Cleomenean War | |||||||||
---|---|---|---|---|---|---|---|---|---|
Greece at around the time of the Cleomenean War | |||||||||
| |||||||||
Belligerents | |||||||||
Sparta, Elis |
Achaean League, Macedonia | ||||||||
Commanders and leaders | |||||||||
Cleomenes III |
Aratus, Antigonus III Doson | ||||||||
Strength | |||||||||
~20,000 (at largest muster) | ~30,000 (at largest muster) |
The Cleomenean War[3] (229/228–222 BC) was fought between Sparta and the Achaean League for the control of the Peloponnese.
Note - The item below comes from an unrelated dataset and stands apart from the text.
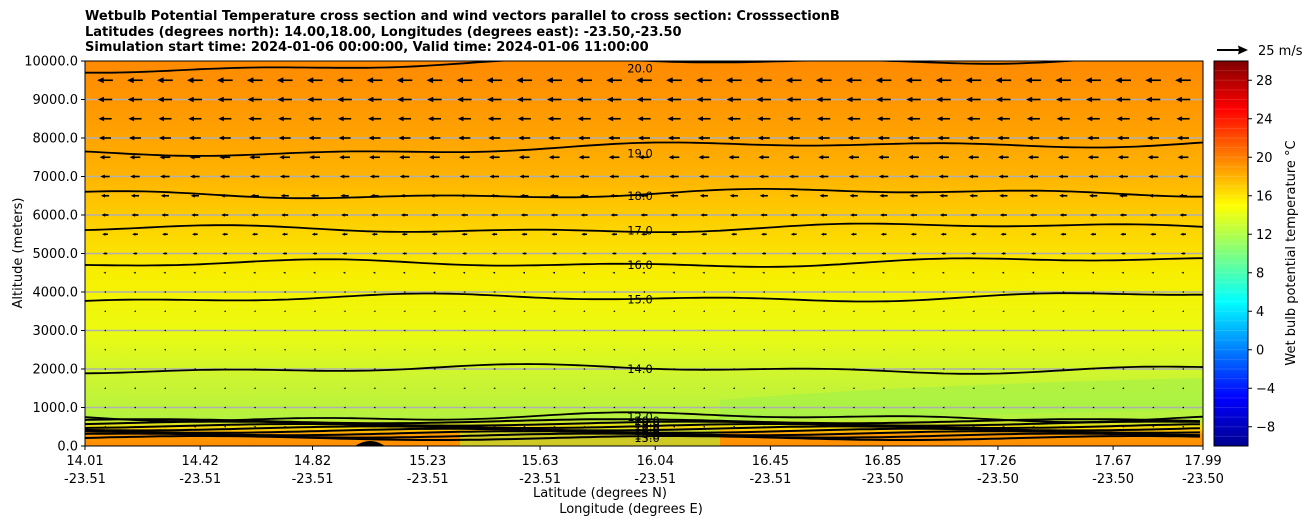 The width and height of the screenshot is (1311, 526). Describe the element at coordinates (998, 462) in the screenshot. I see `x-tick-lat: 17.26` at that location.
Under the leadership of king Cleomenes III, Sparta initially had the upper hand, which forced the Achaean League to call for help the Macedonian king Antigonos Doson, who decisively defeated Cleomenes in the battle of Sellasia in 222.
In 235 BC, Cleomenes III (r. 235–222 BC) ascended the throne of Sparta and began a program of reform aimed at restoring traditional Spartan discipline while weakening the influence of the ephors, elected officials who, though sworn to uphold the rule of Sparta's kings, had by the time of Cleomenes come to wield extraordinary political power in the Spartan system. When, in 229 BC, the ephors sent Cleomenes to seize a town on the border with Megalopolis, the Achaeans declared war. Cleomenes responded by ravaging Achaea. At Mount Lycaeum he defeated an army under Aratus of Sicyon, the strategos of the Achaean League, that had been sent to attack Elis, and then routed a second army near Megalopolis.
In quick succession, Cleomenes cleared the cities of Arcadia of their Achaean garrisons, before crushing another Achaean force at Dyme. Facing Spartan domination, Aratus was forced to turn to Antigonus III Doson (r. 229–221 BC) of Macedon. In return for Macedonian assistance, the Achaeans were obliged to surrender the citadel overlooking Corinth to Antigonus. Cleomenes eventually invaded Achaea, seizing control of Corinth and Argos, but was forced to retreat to Laconia when Antigonus arrived in the Peloponnese. Cleomenes fought the Achaeans and the Macedonians at Sellasia, where the Spartans were routed. He then fled to the court of his ally, Ptolemy III of Egypt (r. 246–222 BC), where he ultimately committed suicide in the wake of a failed revolt against the new Pharaoh, Ptolemy IV (r. 221–205 BC).